- About this task: The records that follow should be copied in full, exactly as they read.

(Input material)

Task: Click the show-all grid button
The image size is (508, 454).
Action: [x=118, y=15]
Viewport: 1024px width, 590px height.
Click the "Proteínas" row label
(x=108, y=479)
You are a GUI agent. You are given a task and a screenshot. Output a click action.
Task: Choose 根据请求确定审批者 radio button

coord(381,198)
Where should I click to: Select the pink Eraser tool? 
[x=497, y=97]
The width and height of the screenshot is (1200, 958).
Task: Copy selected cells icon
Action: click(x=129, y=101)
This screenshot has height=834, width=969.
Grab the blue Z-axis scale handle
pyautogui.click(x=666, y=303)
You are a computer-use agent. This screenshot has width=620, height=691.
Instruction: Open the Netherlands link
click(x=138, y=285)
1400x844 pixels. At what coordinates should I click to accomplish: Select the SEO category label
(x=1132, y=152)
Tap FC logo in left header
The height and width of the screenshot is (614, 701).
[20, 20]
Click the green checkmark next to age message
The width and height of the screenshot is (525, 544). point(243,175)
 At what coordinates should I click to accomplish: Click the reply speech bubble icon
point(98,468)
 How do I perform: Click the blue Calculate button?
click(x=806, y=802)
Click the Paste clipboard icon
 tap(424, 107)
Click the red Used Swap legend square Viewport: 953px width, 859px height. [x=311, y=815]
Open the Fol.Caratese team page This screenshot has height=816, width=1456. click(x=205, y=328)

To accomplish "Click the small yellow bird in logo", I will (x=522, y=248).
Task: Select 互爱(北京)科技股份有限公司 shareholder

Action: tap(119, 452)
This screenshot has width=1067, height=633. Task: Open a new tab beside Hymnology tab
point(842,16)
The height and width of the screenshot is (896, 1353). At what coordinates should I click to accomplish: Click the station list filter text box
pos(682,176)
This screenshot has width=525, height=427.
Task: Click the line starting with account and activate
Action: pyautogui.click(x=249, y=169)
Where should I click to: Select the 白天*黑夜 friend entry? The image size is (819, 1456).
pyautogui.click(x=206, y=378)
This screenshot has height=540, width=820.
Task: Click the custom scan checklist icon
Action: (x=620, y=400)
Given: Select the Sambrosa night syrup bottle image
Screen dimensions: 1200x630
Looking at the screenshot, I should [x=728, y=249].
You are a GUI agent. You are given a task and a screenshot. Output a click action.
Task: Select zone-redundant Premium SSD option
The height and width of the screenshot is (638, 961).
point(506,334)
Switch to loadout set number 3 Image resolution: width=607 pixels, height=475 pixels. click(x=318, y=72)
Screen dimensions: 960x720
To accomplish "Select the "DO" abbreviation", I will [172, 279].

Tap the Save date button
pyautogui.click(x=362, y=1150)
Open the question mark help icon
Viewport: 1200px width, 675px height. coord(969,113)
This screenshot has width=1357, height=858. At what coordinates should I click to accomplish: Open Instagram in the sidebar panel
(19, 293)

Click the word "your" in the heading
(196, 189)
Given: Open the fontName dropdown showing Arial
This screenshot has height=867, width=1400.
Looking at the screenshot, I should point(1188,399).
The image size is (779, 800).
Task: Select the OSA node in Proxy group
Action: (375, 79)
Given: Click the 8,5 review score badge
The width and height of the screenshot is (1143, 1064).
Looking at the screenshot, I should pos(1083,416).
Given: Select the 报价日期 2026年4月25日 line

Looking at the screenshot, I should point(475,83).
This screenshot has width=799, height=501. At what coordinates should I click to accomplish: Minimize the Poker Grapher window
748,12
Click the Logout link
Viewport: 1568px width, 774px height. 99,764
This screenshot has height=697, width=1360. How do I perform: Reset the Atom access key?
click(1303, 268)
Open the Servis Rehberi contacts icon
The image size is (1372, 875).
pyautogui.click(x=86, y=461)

(End Input material)

- Response area:
Task: Click the show-all grid button
The image size is (508, 454).
Action: [x=118, y=15]
Viewport: 1024px width, 590px height.
Click the "Proteínas" row label
(x=108, y=479)
You are a GUI agent. You are given a task and a screenshot. Output a click action.
Task: Choose 根据请求确定审批者 radio button

coord(381,198)
Where should I click to: Select the pink Eraser tool? 
[x=497, y=97]
The width and height of the screenshot is (1200, 958).
Task: Copy selected cells icon
Action: click(x=129, y=101)
This screenshot has height=834, width=969.
Grab the blue Z-axis scale handle
pyautogui.click(x=666, y=303)
You are a computer-use agent. This screenshot has width=620, height=691.
Instruction: Open the Netherlands link
click(x=138, y=285)
1400x844 pixels. At what coordinates should I click to accomplish: Select the SEO category label
(x=1132, y=152)
Tap FC logo in left header
The height and width of the screenshot is (614, 701).
[20, 20]
Click the green checkmark next to age message
The width and height of the screenshot is (525, 544). point(243,175)
 At what coordinates should I click to accomplish: Click the reply speech bubble icon
point(98,468)
 How do I perform: Click the blue Calculate button?
click(x=806, y=802)
Click the Paste clipboard icon
 tap(424, 107)
Click the red Used Swap legend square Viewport: 953px width, 859px height. [x=311, y=815]
Open the Fol.Caratese team page This screenshot has height=816, width=1456. click(x=205, y=328)

To accomplish "Click the small yellow bird in logo", I will (x=522, y=248).
Task: Select 互爱(北京)科技股份有限公司 shareholder

Action: tap(119, 452)
This screenshot has width=1067, height=633. Task: Open a new tab beside Hymnology tab
point(842,16)
The height and width of the screenshot is (896, 1353). At what coordinates should I click to accomplish: Click the station list filter text box
pos(682,176)
This screenshot has width=525, height=427.
Task: Click the line starting with account and activate
Action: pyautogui.click(x=249, y=169)
Where should I click to: Select the 白天*黑夜 friend entry? The image size is (819, 1456).
pyautogui.click(x=206, y=378)
This screenshot has height=540, width=820.
Task: Click the custom scan checklist icon
Action: (x=620, y=400)
Given: Select the Sambrosa night syrup bottle image
Screen dimensions: 1200x630
Looking at the screenshot, I should [x=728, y=249].
You are a GUI agent. You are given a task and a screenshot. Output a click action.
Task: Select zone-redundant Premium SSD option
The height and width of the screenshot is (638, 961).
point(506,334)
Switch to loadout set number 3 Image resolution: width=607 pixels, height=475 pixels. click(x=318, y=72)
Screen dimensions: 960x720
To accomplish "Select the "DO" abbreviation", I will [172, 279].

Tap the Save date button
pyautogui.click(x=362, y=1150)
Open the question mark help icon
Viewport: 1200px width, 675px height. coord(969,113)
This screenshot has width=1357, height=858. At what coordinates should I click to accomplish: Open Instagram in the sidebar panel
(19, 293)

Click the word "your" in the heading
(196, 189)
Given: Open the fontName dropdown showing Arial
This screenshot has height=867, width=1400.
Looking at the screenshot, I should point(1188,399).
The image size is (779, 800).
Task: Select the OSA node in Proxy group
Action: (375, 79)
Given: Click the 8,5 review score badge
The width and height of the screenshot is (1143, 1064).
Looking at the screenshot, I should pos(1083,416).
Given: Select the 报价日期 2026年4月25日 line

Looking at the screenshot, I should point(475,83).
This screenshot has width=799, height=501. At what coordinates should I click to accomplish: Minimize the Poker Grapher window
748,12
Click the Logout link
Viewport: 1568px width, 774px height. 99,764
This screenshot has height=697, width=1360. How do I perform: Reset the Atom access key?
click(1303, 268)
Open the Servis Rehberi contacts icon
The image size is (1372, 875).
pyautogui.click(x=86, y=461)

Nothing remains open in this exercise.